April 12th, 2006 - by admin

The American Society of International Law, – 2006-04-12 09:28:26

http://www.asil..org/events/am06/resolutions.html

The American Society of International Law,
at its centennial annual meeting in Washington, DC on March 30, 2006,
Resolves:

• 1. Resort to armed force is governed by the Charter of the United Nations and other international law (jus ad bellum).

• 2. Conduct of armed conflict and occupation is governed by the Geneva Conventions of August 12, 1949 and other international law (jus in bello).

• 3. Torture and cruel, inhuman, or degrading treatment of any person in the custody or control of a state are prohibited by international law from which no derogations are permitted.

• 4. Prolonged, secret, incommunicado detention of any person in the custody or control of a state is prohibited by international law.

• 5. Standards of international law regarding treatment of persons extend to all branches of national governments, to their agents, and to all combatant forces.

• 6. In some circumstances, commanders (both military and civilian) are personally responsible under international law for the acts of their subordinates.

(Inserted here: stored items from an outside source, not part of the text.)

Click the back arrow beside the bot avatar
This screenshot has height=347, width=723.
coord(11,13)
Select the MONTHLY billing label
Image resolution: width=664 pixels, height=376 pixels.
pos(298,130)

• 7. All states should maintain security and liberty in a manner consistent with their international law obligations.


• For commentary on the relevance of this resolution to US policy re Iran, see “What should go without saying” — April 6 post at the blog: http://disarmamentactivist.org

• See also other posts re Iran at http://disarmamentactivist.org/category/iran/

The fact that this resolution even should be necessary reflects the depths of our current crisis. As Scott Horton, a leading international lawyer, put it in a PBS interview following the Abu Ghraib revelations, “if adherence to the Geneva Convention becomes a political issue in this country, we have fallen into a deep moral gutter.”

Regarding resort to armed force, the ASIL resolution similarly states what should be the obvious. When considering both the US invasion and occupation of Iraq and the possibility of military action against Iran, it is important to begin with the basic framework of modern international law. It is a framework this country played a major role in creating.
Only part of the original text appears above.